• Description of the task: Please copy out every one of the entries below word for word, keeping their order and line breaks.

• Data records:
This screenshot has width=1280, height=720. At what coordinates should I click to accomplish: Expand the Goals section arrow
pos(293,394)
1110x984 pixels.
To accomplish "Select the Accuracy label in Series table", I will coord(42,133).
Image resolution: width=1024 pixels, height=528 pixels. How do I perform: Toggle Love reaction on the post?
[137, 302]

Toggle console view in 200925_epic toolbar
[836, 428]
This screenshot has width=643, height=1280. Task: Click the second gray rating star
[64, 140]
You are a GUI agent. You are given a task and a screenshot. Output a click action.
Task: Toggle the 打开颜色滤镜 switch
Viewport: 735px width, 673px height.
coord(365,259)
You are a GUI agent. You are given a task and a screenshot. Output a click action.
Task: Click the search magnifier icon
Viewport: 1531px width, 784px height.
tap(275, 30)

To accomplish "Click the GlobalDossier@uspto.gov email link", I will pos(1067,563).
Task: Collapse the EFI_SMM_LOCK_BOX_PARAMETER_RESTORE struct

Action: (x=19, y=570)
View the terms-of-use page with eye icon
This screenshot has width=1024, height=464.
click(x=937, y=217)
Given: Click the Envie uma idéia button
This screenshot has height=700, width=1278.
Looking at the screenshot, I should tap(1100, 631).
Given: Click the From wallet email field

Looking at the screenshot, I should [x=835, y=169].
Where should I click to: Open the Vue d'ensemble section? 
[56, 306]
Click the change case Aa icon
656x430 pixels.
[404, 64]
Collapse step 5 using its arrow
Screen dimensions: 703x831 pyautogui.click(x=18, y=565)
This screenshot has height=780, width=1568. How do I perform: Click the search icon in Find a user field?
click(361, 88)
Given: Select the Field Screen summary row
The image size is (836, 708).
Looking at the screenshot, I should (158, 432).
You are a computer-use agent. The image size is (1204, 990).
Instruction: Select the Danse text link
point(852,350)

• Response for this exercise:
This screenshot has width=1280, height=720. At what coordinates should I click to accomplish: Expand the Goals section arrow
pos(293,394)
1110x984 pixels.
To accomplish "Select the Accuracy label in Series table", I will coord(42,133).
Image resolution: width=1024 pixels, height=528 pixels. How do I perform: Toggle Love reaction on the post?
[137, 302]

Toggle console view in 200925_epic toolbar
[836, 428]
This screenshot has width=643, height=1280. Task: Click the second gray rating star
[64, 140]
You are a GUI agent. You are given a task and a screenshot. Output a click action.
Task: Toggle the 打开颜色滤镜 switch
Viewport: 735px width, 673px height.
coord(365,259)
You are a GUI agent. You are given a task and a screenshot. Output a click action.
Task: Click the search magnifier icon
Viewport: 1531px width, 784px height.
tap(275, 30)

To accomplish "Click the GlobalDossier@uspto.gov email link", I will pos(1067,563).
Task: Collapse the EFI_SMM_LOCK_BOX_PARAMETER_RESTORE struct

Action: (x=19, y=570)
View the terms-of-use page with eye icon
This screenshot has width=1024, height=464.
click(x=937, y=217)
Given: Click the Envie uma idéia button
This screenshot has height=700, width=1278.
Looking at the screenshot, I should tap(1100, 631).
Given: Click the From wallet email field

Looking at the screenshot, I should [x=835, y=169].
Where should I click to: Open the Vue d'ensemble section? 
[56, 306]
Click the change case Aa icon
656x430 pixels.
[404, 64]
Collapse step 5 using its arrow
Screen dimensions: 703x831 pyautogui.click(x=18, y=565)
This screenshot has height=780, width=1568. How do I perform: Click the search icon in Find a user field?
click(361, 88)
Given: Select the Field Screen summary row
The image size is (836, 708).
Looking at the screenshot, I should (158, 432).
You are a computer-use agent. The image size is (1204, 990).
Instruction: Select the Danse text link
point(852,350)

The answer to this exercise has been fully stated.